Mikhail Valentinovich Romanov (Михаил Валентинович Романов; born October 29, 1984, Leningrad) is a Russian political figure and a deputy of the 8th State Duma.

After graduating from the Northwestern Management Institute, Romanov worked at the State Duma as an assistant to the deputy of the 5th State Duma Viktor Zubarev. In 2009, he founded the Foundation for the Promotion of Science, Education, Culture and the Implementation of Social Programs "Northern Capital". From 2016 to 2021, Romanov served as a deputy of the 7th State Duma. In September 2021, he was re-elected for the 8th State Duma from the Saint Petersburg constituency.

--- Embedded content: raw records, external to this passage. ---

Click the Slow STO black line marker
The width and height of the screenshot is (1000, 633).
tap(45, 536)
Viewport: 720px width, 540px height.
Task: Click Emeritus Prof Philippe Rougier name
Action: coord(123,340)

In 2018, Romanov was criticized for the lack of meaningful activities as a deputy from the Saint Petersburg constituency. The same year, former drivers from the "Northern Capital" foundation accused Romanov of leaving them without payment.

==Scandals==
On the night of August 24, 2021, in central St. Petersburg, traffic police stopped a BMW in which State Duma deputy Mikhail Romanov was traveling. The driver was the deputy's 36-year-old driver. The car belongs to a third party. The foreign car carrying the parliamentarian crossed the Annunciation Bridge just moments before it opened. At that moment, the bridge was already closed to traffic. The driver was cited for driving into the oncoming lane. He had been convicted of a similar violation approximately two months earlier. Following initial media reports, Romanov denied the incident, but later apologized and stated that he was sleeping in the backseat at the time of the incident and had no influence on the driver's decision.

In October 2025, Romanov filed a denunciation against singer Diana Loginova and her band, which led to their arrest.
== Sanctions ==
He was sanctioned by the UK government in 2022 in relation to the Russo-Ukrainian War.